Machine Learning General Flashcards
Use Amazon ____________ to accelerate File mode training jobs.
FSx for Lustre
a set of variables that controls how a model is trained.
Hyperparameters
Finds the best version of a model by automating the training job within the limits of the hyperparameters that you specified.
Automatic Model Tuning
The process of using the trained model to make predictions.
Inference
Downloads data into the SageMaker instance volume before model training commences.
File mode
Directly stream data from Amazon S3 into the training algorithm container.
Pipe mode
automates the process of building, tuning, and deploying machine learning models based on a tabular dataset (CSV or Parquet).
SageMaker AutoPilot
a data labeling service that lets you use workforce (human annotators) through your own private annotators, Amazon Mechanical Turk, or third-party services.
SageMaker GroundTruth
a visual data preparation and cleaning tool that allows data scientists and engineers to easily clean and prepare data for machine learning.
SageMaker Data Wrangler
allows you to optimize machine learning models for deployment on edge devices to run faster with no loss in accuracy.
SageMaker Neo
automates the process of hyperparameter tuning based on the algorithm and hyperparameter ranges you specify. This can result in saving a significant amount of time for data scientists and engineers.
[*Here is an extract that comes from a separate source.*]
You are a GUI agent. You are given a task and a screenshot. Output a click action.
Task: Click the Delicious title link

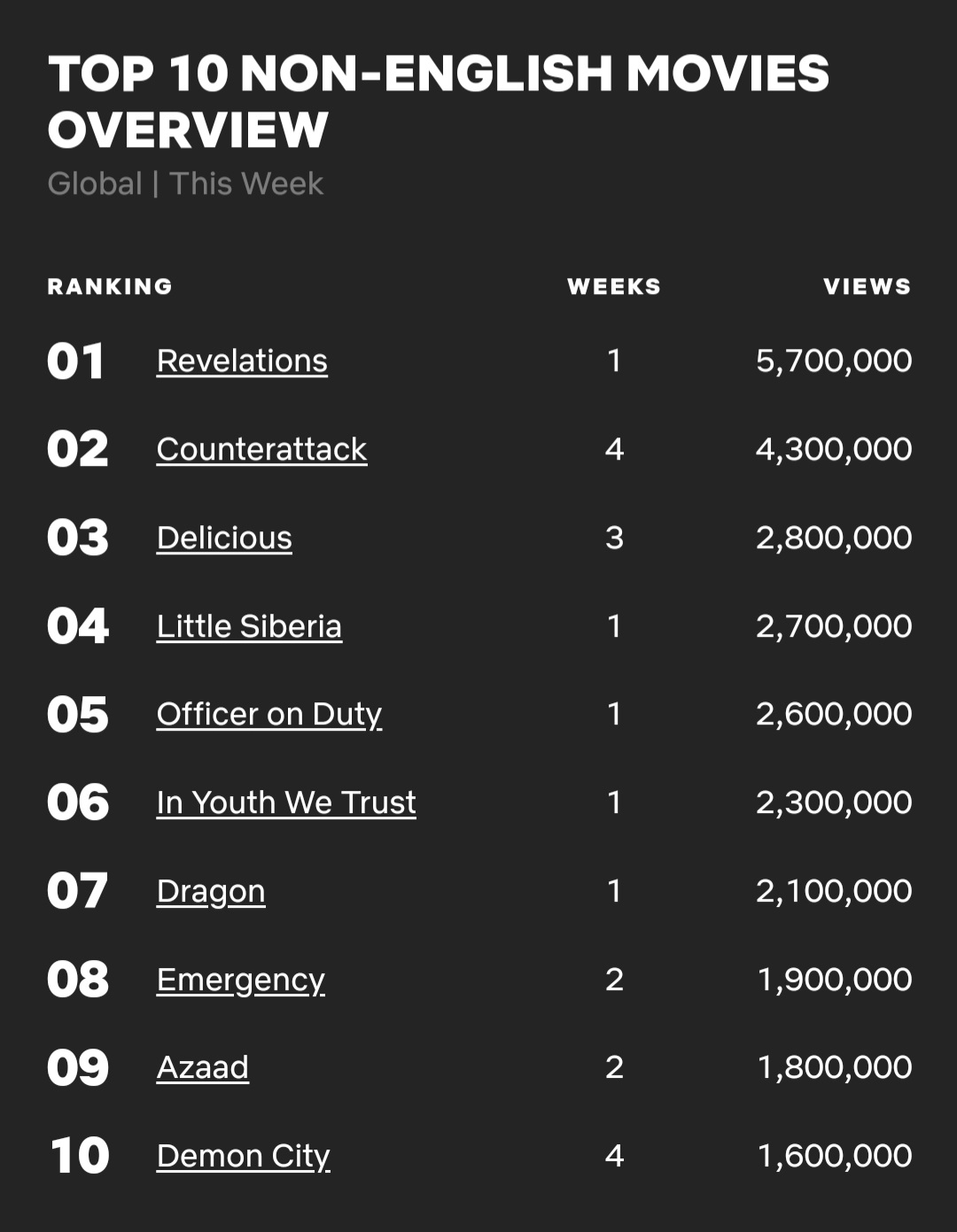click(x=224, y=538)
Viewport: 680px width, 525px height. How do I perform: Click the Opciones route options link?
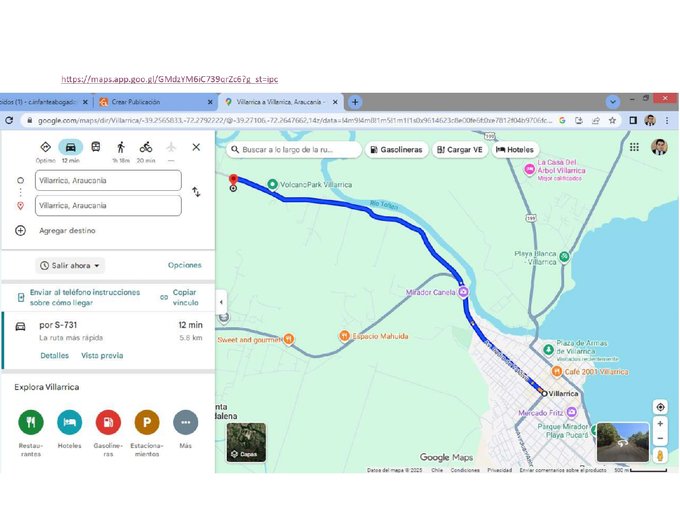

SageMaker Automatic Model Tuning
provides real-time insights into the training process of machine learning models, enabling rapid iteration. It allows you to monitor and debug training issues, optimize model performance, and improve overall accuracy by analyzing various model-related metrics, such as weights, gradients, and biases.
Amazon SageMaker Debugger
allows data scientists and engineers to save up to 90% on the cost of training machine learning models by using spare compute capacity.
Managed Spot Training
allows for splitting the data and distributing the workload across multiple instances, improving speed and performance. It supports various distributed training frameworks such as TensorFlow, PyTorch, and MXNet.
Distributed Training